I interpreted Abu-Mostafa’s learning algorithm as the following steps:
- Create a weight vector w of length d (dimensionality of the training data, plus a bias term w) and initialize the values to 0.
- Set iteration/time step variable t to 0.
- While (some criteria not met) do:
- Compute the grEin (gradient of E[in] (in-sample error))
- Delta of weights = eta * grEin
- Update weights for iteration t+1:
w[t + 1] = w[t] – delta of weights
- t = t + 1
- Continue loop until criteria is met
- Return w
The final set of weights returned, w, can then be used with the sigmoid function and a set of input data (don’t forget the bias term!) to return the expected probability that the input indicates a default.
The learning rate variable eta is set at the beginning of the script as a small magnitude value and passed into the algorithm.
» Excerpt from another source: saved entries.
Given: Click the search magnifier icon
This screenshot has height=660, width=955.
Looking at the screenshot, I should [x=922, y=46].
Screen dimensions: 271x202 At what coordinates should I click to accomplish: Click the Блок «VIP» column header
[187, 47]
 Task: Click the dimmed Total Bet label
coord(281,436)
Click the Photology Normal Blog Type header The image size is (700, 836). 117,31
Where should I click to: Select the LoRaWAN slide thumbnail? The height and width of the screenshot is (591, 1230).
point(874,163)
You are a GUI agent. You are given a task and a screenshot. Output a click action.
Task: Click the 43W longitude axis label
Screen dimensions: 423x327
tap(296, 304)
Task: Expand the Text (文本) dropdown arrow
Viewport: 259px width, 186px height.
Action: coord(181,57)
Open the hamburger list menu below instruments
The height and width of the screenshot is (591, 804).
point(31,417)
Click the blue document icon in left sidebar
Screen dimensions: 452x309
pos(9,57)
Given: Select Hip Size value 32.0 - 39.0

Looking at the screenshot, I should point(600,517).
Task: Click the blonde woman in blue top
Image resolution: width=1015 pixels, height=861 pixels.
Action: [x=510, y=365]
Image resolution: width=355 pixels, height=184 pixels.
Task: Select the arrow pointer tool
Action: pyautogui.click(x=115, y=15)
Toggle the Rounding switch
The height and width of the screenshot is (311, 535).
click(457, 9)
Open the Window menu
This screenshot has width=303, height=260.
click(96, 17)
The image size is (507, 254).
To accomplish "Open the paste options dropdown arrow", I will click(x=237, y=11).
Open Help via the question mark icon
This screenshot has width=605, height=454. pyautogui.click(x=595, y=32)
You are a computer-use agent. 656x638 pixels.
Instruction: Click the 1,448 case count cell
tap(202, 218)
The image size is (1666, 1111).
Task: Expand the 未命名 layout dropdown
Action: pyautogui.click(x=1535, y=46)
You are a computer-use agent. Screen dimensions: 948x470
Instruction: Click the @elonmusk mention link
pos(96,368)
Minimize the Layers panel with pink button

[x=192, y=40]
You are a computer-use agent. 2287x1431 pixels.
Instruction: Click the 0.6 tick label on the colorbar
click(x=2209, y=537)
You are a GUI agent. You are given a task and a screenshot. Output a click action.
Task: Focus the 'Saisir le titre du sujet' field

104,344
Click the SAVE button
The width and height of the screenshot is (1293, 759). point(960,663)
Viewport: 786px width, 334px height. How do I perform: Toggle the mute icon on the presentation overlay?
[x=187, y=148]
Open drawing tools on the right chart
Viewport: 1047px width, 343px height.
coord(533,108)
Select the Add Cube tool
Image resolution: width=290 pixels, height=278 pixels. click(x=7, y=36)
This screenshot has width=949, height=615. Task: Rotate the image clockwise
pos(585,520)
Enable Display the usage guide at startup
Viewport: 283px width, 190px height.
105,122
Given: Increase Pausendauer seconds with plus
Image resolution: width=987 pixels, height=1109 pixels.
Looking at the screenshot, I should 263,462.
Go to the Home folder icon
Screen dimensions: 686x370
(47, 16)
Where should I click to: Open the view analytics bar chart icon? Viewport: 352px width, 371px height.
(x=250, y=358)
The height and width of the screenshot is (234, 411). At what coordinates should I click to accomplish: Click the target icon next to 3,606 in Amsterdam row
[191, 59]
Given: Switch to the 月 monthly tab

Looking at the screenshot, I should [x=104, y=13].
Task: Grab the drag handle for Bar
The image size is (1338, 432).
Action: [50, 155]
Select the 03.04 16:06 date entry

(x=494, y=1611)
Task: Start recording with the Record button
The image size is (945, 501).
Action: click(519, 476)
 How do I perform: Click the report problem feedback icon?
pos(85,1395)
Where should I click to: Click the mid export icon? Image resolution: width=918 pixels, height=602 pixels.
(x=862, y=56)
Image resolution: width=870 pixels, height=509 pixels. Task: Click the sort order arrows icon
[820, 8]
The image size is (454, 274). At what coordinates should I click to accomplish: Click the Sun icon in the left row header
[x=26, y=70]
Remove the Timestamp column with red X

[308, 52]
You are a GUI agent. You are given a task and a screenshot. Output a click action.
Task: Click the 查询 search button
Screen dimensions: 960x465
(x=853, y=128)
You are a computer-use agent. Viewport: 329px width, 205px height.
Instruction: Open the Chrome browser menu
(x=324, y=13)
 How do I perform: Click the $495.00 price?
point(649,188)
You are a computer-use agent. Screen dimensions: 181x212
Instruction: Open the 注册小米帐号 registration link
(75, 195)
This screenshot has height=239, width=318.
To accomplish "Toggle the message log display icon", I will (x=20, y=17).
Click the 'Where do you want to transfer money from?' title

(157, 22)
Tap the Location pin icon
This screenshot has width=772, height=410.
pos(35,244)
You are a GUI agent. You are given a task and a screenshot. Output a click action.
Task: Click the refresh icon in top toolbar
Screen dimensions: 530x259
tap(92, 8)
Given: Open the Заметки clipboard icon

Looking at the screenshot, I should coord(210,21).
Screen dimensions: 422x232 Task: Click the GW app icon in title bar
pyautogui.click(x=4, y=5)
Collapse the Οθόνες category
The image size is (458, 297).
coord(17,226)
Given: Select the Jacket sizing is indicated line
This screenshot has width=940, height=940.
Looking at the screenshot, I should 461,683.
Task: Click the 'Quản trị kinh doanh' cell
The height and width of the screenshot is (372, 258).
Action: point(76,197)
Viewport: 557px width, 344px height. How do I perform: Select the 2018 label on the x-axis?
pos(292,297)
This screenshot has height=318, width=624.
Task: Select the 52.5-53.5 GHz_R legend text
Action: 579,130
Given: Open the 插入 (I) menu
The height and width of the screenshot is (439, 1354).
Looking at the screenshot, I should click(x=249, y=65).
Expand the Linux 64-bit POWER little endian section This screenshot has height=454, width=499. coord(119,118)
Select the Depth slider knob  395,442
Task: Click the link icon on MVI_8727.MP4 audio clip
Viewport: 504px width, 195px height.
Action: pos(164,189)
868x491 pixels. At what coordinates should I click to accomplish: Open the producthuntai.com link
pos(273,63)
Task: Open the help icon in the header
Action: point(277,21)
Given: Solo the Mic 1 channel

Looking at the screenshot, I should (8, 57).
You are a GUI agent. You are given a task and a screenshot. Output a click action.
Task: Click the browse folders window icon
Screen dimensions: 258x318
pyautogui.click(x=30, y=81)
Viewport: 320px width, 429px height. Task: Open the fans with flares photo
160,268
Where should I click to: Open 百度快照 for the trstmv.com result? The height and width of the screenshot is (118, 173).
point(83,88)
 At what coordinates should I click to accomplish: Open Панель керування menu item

Many possibilities exist for setting the termination criteria of the algorithm, including setting a “little epsilon” value which is an acceptably small gradient at which we can be satisfied that we’ve reached the closest approximation of the target function. I initially attempted to use this “little epsilon” value as the termination criteria but was having difficulty reaching an adequately small gradient. My next solution was to simply to terminate after a reasonably large number of iterations.
The main worker method of the script is gradient_descent(), which performs the weight updates and provides the high-level implementation of the gradient descent algorithm. I made my implementation rather verbose in order to facilitate debugging and inspecting the values that were being returned. As such, my gradient_descent() method makes use of a separate get_gradient method, which takes the set of target values, training data, and current weight vector and returns the gradient. Abu-Mostafa calculates the gradient using this summation:
gradient = -1/N * (summation (for n in N) → ((y[n] * x[n]) / ( 1 + e^( y[n]* w[t]Tx[n] )))
N is the cardinality of the training set,
n is a given sample in N,
y[n] is the target value for that instance of N,
x[n] is the vector of inputs,
and w[t] is the vector of weights for that iteration of the algorithm (this weight vector stays the same throughout the whole summation).
This particular method of finding the gradient is nice because it has the sigmoid function somewhat baked into it. Other methods seem to require a lot of normalizing the data beforehand or require running the error through the sigmoid function separately [Harrington, 89].
I implemented the summation in separate steps, with the get_gradient() method responsible for iterating through the dataset N and get_partial_gradient_sum() responsible for the calculation of (y[n] * x[n]) / ( 1 + e^( y[n]* w[t]Tx[n] )). This was to prevent the code from becoming too unwieldy in one method and also to facilitate stepping through and debugging the algorithm.
If I have the opportunity to refine future versions of this implementation, I plan to turn use lambda functions with matrix operations instead of a for-loop in get_gradient(). I used the iterative approach in order to be able to inspect the values that were being returned by the different methods that produce the gradient, but once I know they are correct, I need to convert the process into a matrix operation.
It seems that the standard Python numeric types couldn’t quite accommodate operations we needed to perform the large values in the Income data so I had to divide all of these values by 1000 when generating the datasets in order to produce a nice distribution.
One hard-learned lesson as I was trying to assess the performance of the algorithm was that an integer divided by an integer will yield an integer in Python. I discovered this when normalizing the gradient with 1/N. N, of course, is an integer so the output of this operation was 1 instead of .0001.
Abu-Mostafa, Y., Lin, H., and Magdon-Ismael, M. Learning from Data: A Short Course. AMLbook.com, 2012, 88-99.
Abu-Mostafa, Y. CS 156, “Learning from data.” California Institute of Technology, Lecture 9. https://www.youtube.com/watch?v=VeKeFIepJBU&list=PL6E95797B0B983ECB
Harrington, P. Machine Learning in Action. Manning, Shelter Island, 2012, 83-100.
Mitchell, T. Machine Learning. McGraw-Hill, San Francisco, 1997, 89-97.